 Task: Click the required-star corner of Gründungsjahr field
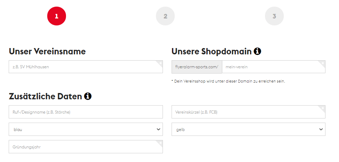160,142
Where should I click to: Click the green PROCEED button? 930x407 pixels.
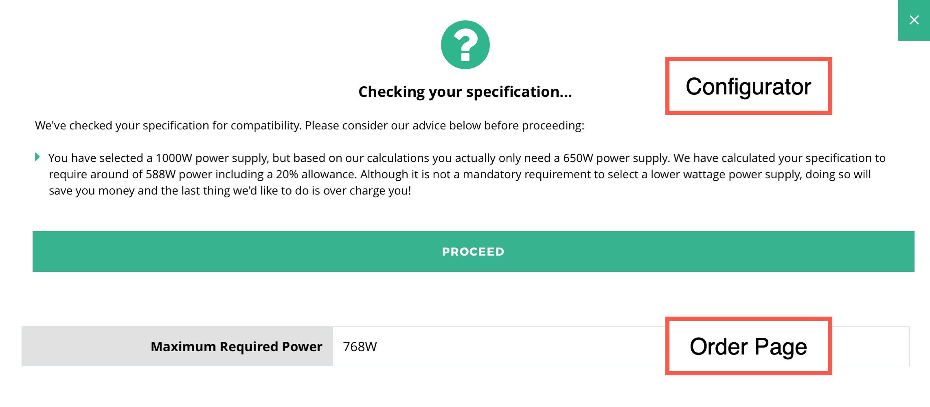(x=474, y=252)
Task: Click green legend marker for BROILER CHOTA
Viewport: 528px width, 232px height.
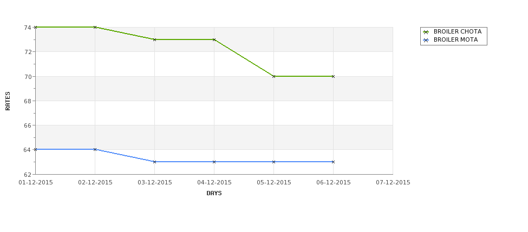Action: click(x=426, y=32)
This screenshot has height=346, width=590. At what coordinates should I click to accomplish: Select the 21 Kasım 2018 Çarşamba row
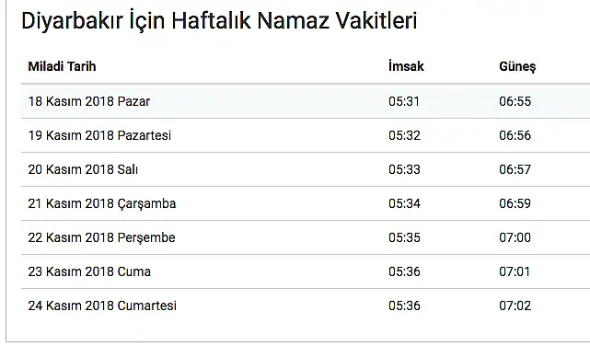[x=306, y=203]
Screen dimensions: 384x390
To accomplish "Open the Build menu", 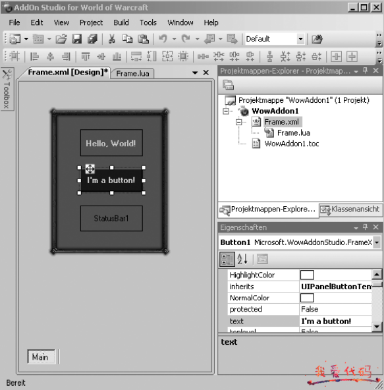I will [121, 22].
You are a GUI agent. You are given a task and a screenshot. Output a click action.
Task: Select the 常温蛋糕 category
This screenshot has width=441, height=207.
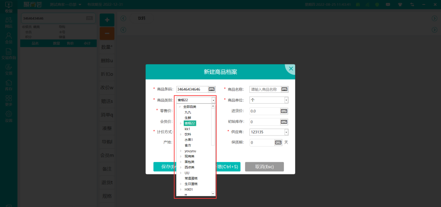191,178
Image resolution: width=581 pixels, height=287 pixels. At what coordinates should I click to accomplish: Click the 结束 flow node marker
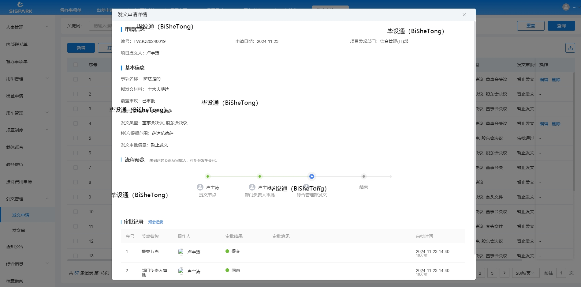363,176
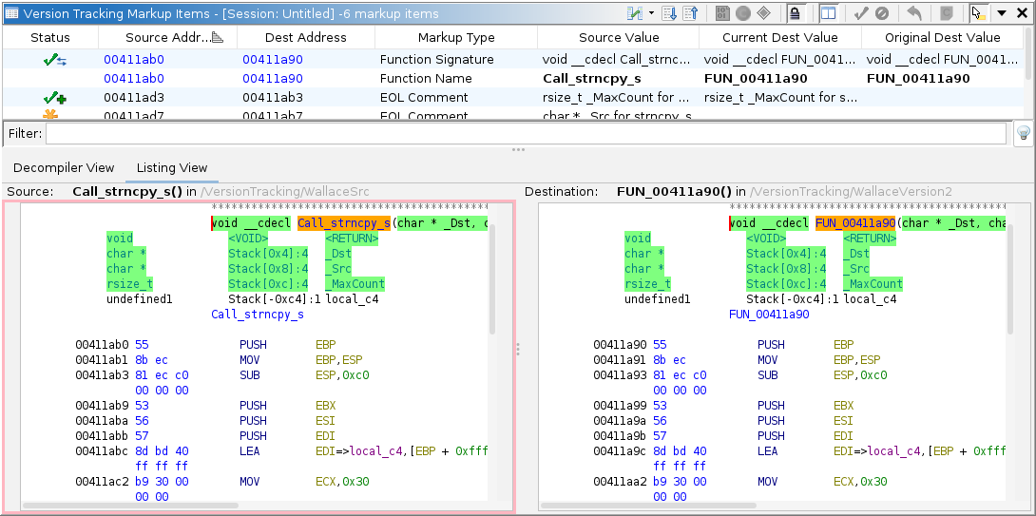Open the dropdown arrow beside compare icon
Image resolution: width=1036 pixels, height=516 pixels.
click(x=651, y=13)
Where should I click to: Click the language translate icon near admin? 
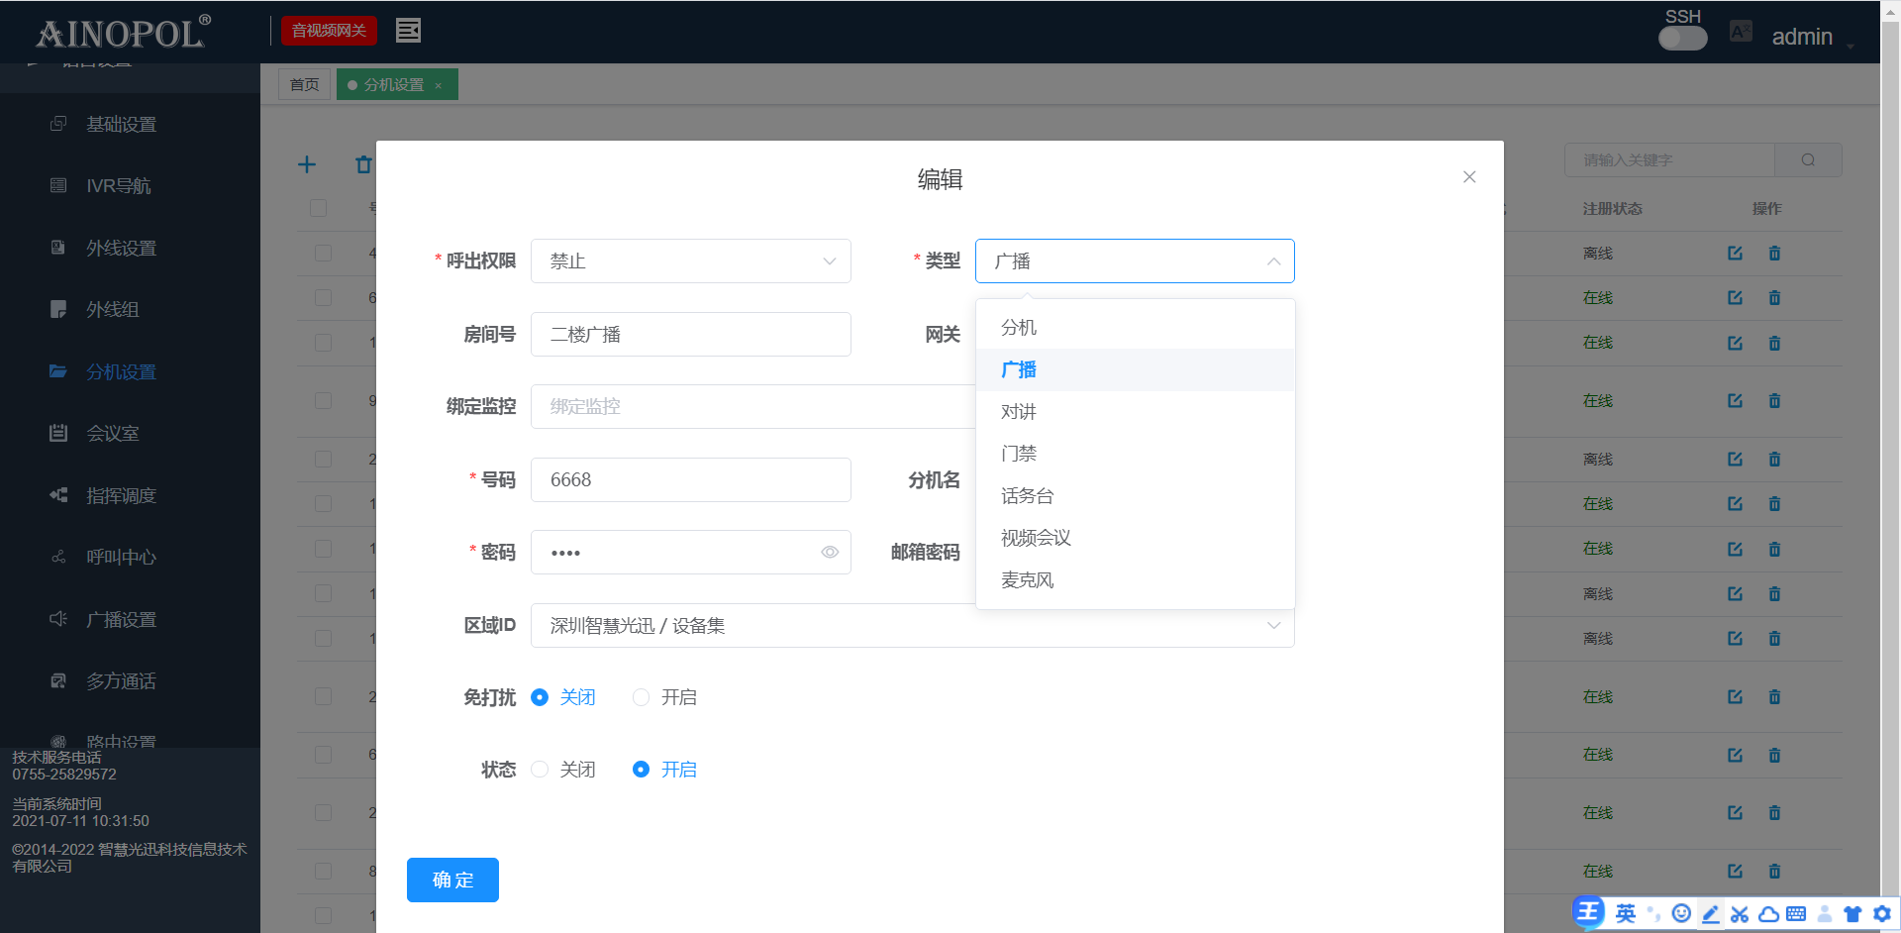click(1741, 32)
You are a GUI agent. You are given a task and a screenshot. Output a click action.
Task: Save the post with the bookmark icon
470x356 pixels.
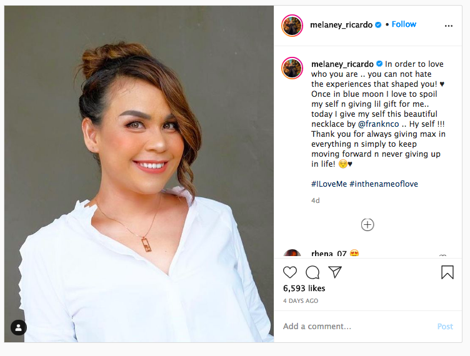coord(448,272)
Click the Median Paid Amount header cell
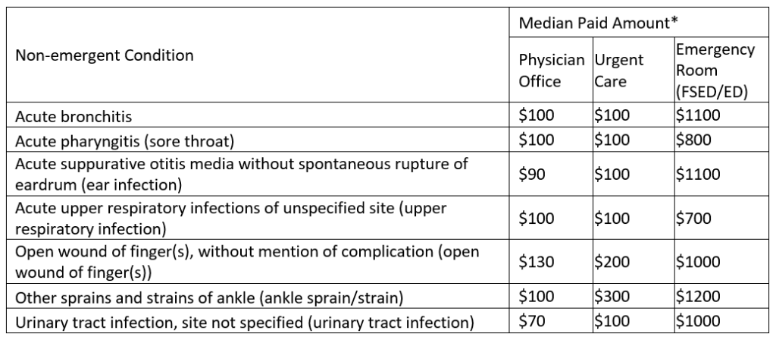The image size is (776, 340). [597, 23]
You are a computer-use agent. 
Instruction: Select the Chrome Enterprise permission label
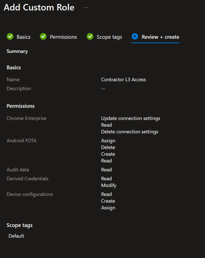26,118
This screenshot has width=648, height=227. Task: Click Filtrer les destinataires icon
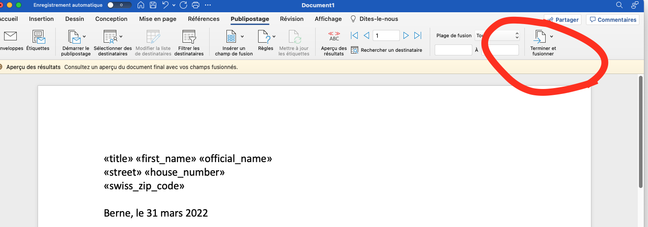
======
_WHAT TO PRODUCE_
Quote the entries word for word from their first line through the line containing "[x=306, y=203]", including both ends, and leave out the pictures.

_TASK RESPONSE_
 Task: Click the required-star corner of Gründungsjahr field
160,142
Where should I click to: Click the green PROCEED button? 930x407 pixels.
(x=474, y=252)
Task: Click green legend marker for BROILER CHOTA
Viewport: 528px width, 232px height.
Action: click(x=426, y=32)
This screenshot has height=346, width=590. At what coordinates should I click to accomplish: Select the 21 Kasım 2018 Çarşamba row
[x=306, y=203]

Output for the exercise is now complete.